Full Deploy with Iceberg Schema Wipe
Use this when the Iceberg table schema has changed (e.g. protobuf/column changes in the trading.ohlc table).
Architecture note
The Iceberg REST catalog uses two storage layers that must both be cleared:
| Layer | What it stores | How to clear |
|---|---|---|
PostgreSQL iceberg database |
Table/namespace metadata (catalog) | Drop and recreate the database |
MinIO warehouse bucket |
Parquet data files | mc rm --recursive --force |
Important: The gateway also uses the iceberg postgres database for its own auth tables (user, user_licenses, session, etc.). Wiping the database removes all user accounts. After the wipe, the schema must be re-applied and users recreated.
Step-by-step
1. Scale down Iceberg consumers
kubectl --context prod -n ai scale deployment iceberg-catalog flink-jobmanager flink-taskmanager --replicas=0
This prevents in-flight writes during the wipe.

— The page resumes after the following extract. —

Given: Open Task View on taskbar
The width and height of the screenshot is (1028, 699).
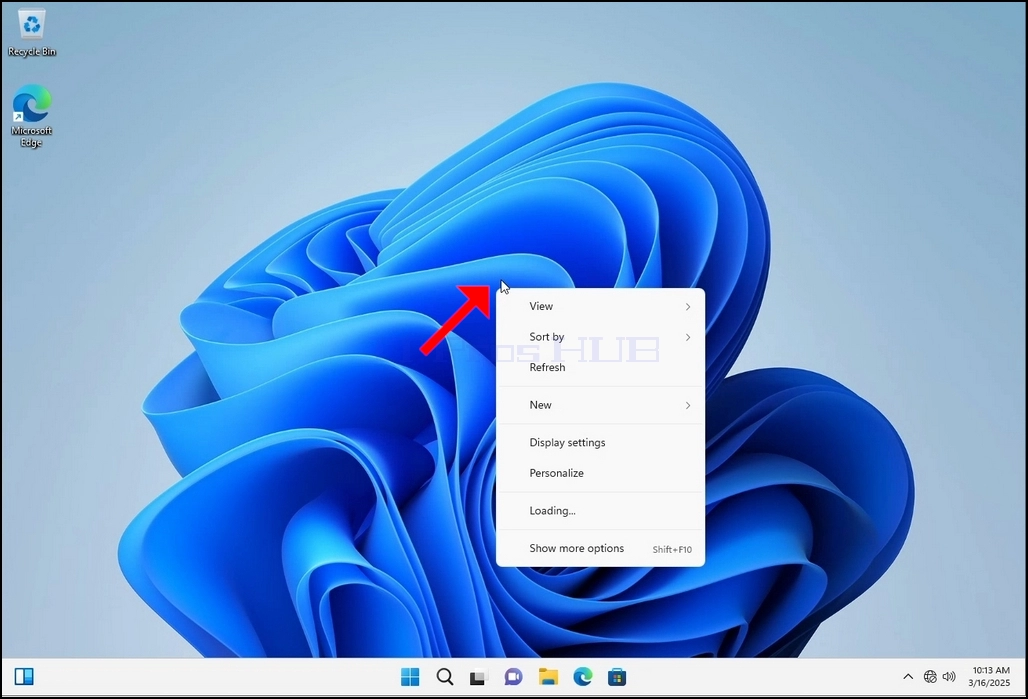Looking at the screenshot, I should click(x=479, y=677).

2. Wipe the Iceberg PostgreSQL catalog
kubectl --context prod -n ai exec postgres-0 -- psql -U postgres -c "DROP DATABASE iceberg;"
kubectl --context prod -n ai exec postgres-0 -- psql -U postgres -c "CREATE DATABASE iceberg;"

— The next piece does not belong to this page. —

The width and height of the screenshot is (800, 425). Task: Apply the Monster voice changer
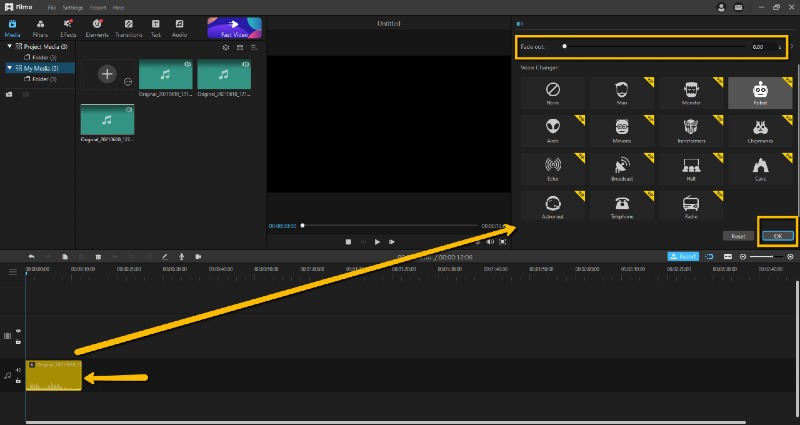tap(689, 93)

3. Wipe the MinIO warehouse bucket
Get MinIO credentials from the cluster secret:
kubectl --context prod -n ai get secret minio-secret -o jsonpath='{.data.root-user}' | base64 -d
kubectl --context prod -n ai get secret minio-secret -o jsonpath='{.data.root-password}' | base64 -d
Configure the mc client inside the MinIO pod and remove all objects:
kubectl --context prod -n ai exec minio-0 -- mc alias set local http://localhost:9000 <user> <password>
kubectl --context prod -n ai exec minio-0 -- mc rm --recursive --force local/warehouse/
4. Run the full deploy
bin/deploy-all --sandboxes
This rebuilds and redeploys all services, including iceberg-catalog, flink-jobmanager, and flink-taskmanager (which were scaled to zero above — deploy-all will restore them to their manifest replica counts).
5. Re-apply the gateway database schema
The gateway does not auto-migrate. After the iceberg database is recreated, the schema must be applied manually:
kubectl --context prod -n ai exec -i postgres-0 -- psql -U postgres -d iceberg < gateway/schema.sql
This creates the user, session, user_licenses, and related tables.
6. Recreate all users
bin/create-all-users prod
This registers all alpha test users via the gateway API and assigns their licenses. Users are defined in the script itself (bin/create-all-users).
To add or modify users, edit that file or run bin/create-user prod interactively.
Verification
curl -I https://dexorder.ai/api/health
Check gateway logs for errors:
kubectl --context prod -n ai logs deployment/gateway --tail=100
Common Issues
Login fails after Iceberg wipe
Symptom: Sign in failed (401) or User creation failed (postgres error 42P01: undefined table)
Cause: Dropping the iceberg database removes the gateway's auth tables along with the Iceberg catalog metadata — they share the same database.
Fix: Re-apply the schema and recreate users (steps 5 and 6 above).
Gateway shows 42P01 errors but pod is running
The gateway does not auto-migrate on startup. The schema file must be applied manually after any database recreation. A gateway restart alone will not fix this.